··· Records provided

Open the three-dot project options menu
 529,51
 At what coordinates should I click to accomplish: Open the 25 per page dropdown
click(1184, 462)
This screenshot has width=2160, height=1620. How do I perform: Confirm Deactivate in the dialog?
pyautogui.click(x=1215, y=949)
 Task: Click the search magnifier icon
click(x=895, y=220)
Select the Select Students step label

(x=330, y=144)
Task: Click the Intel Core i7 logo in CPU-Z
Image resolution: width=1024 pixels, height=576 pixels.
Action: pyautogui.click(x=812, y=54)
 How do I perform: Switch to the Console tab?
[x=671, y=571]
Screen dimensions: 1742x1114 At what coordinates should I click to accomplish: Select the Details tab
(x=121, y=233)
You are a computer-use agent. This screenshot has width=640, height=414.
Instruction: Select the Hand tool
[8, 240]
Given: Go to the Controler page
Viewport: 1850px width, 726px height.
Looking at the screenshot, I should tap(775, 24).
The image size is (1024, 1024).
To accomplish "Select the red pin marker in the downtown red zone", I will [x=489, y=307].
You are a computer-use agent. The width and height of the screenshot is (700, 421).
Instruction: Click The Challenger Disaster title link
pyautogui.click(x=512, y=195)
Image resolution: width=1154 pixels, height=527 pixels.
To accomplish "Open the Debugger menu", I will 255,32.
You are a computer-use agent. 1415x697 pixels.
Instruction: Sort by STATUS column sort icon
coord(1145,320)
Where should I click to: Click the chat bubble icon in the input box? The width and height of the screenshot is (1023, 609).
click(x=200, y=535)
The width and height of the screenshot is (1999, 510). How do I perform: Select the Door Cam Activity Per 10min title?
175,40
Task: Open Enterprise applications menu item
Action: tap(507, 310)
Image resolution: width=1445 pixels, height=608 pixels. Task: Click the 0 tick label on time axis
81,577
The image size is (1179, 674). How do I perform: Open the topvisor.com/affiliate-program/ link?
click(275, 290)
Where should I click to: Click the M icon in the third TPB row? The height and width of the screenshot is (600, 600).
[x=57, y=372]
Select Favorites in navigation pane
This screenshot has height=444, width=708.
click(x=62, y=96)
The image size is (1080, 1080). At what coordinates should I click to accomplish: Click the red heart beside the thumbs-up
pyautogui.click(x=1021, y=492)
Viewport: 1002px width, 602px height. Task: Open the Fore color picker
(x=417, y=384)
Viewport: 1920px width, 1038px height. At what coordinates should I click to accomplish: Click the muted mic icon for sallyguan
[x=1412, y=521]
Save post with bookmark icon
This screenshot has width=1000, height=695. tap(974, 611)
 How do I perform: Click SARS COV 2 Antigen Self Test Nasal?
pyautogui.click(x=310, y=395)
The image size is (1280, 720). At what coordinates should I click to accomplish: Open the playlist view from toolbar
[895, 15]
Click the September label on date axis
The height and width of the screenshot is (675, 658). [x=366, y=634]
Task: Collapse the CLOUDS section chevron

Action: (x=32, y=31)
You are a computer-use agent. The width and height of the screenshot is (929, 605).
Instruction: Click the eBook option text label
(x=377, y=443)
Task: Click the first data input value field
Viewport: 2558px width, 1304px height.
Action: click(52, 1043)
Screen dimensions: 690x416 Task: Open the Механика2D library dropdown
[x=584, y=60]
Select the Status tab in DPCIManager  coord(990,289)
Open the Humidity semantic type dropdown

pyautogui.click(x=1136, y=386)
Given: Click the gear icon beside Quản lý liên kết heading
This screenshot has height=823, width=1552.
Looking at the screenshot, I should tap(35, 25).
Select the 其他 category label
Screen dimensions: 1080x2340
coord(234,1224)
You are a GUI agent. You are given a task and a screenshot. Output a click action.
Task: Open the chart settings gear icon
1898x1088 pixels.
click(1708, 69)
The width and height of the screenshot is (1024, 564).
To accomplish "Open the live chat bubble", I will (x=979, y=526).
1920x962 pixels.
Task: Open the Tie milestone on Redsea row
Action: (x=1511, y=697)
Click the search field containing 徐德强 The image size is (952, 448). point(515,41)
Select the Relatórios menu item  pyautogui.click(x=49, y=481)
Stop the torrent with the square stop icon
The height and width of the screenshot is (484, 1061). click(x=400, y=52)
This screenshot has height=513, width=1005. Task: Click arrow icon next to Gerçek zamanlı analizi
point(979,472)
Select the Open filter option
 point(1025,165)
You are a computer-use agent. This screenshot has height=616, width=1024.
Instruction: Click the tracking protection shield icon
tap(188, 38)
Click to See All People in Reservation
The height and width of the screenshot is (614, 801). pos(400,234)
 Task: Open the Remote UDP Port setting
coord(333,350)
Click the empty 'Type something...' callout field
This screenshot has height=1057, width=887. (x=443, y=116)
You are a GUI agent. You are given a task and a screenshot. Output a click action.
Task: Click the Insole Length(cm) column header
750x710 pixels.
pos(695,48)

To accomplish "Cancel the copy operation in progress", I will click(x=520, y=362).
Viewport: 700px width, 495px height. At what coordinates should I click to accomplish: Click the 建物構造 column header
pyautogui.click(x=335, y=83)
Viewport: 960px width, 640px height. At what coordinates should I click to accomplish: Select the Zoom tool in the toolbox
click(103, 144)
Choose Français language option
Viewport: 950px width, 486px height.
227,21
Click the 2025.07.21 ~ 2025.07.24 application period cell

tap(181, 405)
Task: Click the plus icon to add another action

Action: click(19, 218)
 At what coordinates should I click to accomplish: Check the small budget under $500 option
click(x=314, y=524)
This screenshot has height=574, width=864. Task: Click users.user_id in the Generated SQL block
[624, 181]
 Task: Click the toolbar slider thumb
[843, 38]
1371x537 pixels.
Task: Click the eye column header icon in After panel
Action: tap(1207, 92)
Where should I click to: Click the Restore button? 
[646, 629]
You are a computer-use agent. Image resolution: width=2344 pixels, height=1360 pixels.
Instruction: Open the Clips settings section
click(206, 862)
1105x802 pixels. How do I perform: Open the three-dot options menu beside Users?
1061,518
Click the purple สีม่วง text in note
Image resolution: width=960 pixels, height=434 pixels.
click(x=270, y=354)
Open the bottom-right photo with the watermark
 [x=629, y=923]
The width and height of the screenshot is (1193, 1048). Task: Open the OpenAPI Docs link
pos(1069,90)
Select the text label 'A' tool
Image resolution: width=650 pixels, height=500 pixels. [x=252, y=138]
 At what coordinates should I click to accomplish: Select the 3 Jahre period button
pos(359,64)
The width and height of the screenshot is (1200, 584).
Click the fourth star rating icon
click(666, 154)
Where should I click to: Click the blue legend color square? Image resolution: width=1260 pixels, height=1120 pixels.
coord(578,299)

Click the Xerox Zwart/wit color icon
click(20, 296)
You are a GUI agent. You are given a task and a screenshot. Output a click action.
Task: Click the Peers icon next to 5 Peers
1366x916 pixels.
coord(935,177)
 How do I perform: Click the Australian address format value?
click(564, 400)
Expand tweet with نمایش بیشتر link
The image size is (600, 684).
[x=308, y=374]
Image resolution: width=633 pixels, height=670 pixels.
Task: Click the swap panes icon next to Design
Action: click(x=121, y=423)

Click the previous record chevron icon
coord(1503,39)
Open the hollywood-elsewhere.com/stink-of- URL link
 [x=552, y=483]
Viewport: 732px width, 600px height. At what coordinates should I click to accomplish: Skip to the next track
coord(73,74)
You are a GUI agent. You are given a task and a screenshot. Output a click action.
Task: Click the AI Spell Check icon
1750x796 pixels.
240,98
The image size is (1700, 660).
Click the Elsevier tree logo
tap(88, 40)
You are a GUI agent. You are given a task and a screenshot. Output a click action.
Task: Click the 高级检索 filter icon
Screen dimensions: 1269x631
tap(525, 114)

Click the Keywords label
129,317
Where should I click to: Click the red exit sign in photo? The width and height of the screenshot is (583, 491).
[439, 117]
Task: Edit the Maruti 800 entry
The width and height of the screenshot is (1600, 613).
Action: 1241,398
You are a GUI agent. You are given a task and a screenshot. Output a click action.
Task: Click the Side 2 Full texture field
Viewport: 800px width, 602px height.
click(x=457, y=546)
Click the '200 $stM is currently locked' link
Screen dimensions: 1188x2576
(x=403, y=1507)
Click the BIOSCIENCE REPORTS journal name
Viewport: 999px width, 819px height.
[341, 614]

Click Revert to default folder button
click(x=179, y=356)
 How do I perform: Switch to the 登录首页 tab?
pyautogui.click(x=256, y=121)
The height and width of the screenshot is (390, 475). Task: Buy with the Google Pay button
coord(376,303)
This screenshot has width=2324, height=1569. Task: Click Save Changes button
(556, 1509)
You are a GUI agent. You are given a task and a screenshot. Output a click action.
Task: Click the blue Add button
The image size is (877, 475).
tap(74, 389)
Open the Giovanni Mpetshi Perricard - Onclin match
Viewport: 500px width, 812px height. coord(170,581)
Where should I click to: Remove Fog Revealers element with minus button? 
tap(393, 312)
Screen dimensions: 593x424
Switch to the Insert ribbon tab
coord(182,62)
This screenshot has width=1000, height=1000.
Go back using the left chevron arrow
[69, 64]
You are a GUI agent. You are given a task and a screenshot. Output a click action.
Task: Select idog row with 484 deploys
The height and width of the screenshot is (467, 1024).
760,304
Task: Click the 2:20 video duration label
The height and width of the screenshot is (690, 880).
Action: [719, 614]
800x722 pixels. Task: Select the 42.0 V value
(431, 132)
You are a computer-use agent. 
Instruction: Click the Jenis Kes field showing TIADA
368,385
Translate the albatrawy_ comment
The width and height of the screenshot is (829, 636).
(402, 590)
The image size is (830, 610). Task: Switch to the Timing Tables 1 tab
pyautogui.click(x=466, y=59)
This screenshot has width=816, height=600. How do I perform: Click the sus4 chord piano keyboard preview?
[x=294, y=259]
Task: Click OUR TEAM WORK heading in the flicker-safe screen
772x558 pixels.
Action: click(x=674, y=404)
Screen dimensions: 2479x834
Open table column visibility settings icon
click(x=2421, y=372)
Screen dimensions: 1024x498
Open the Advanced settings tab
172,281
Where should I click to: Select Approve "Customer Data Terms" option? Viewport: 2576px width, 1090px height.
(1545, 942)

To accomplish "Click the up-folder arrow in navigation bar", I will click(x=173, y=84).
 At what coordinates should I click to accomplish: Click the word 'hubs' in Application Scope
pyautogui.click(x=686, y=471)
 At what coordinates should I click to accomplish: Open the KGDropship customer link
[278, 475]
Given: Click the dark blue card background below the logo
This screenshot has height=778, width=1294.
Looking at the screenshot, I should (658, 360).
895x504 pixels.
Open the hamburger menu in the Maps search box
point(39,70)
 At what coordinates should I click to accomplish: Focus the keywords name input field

······

**Problem description:**
After locating the line with "Open the hamburger" in the records above, please set down that line and all later ones exactly, and no other line.

**Completed task:**
Open the hamburger menu in the Maps search box
point(39,70)
 At what coordinates should I click to accomplish: Focus the keywords name input field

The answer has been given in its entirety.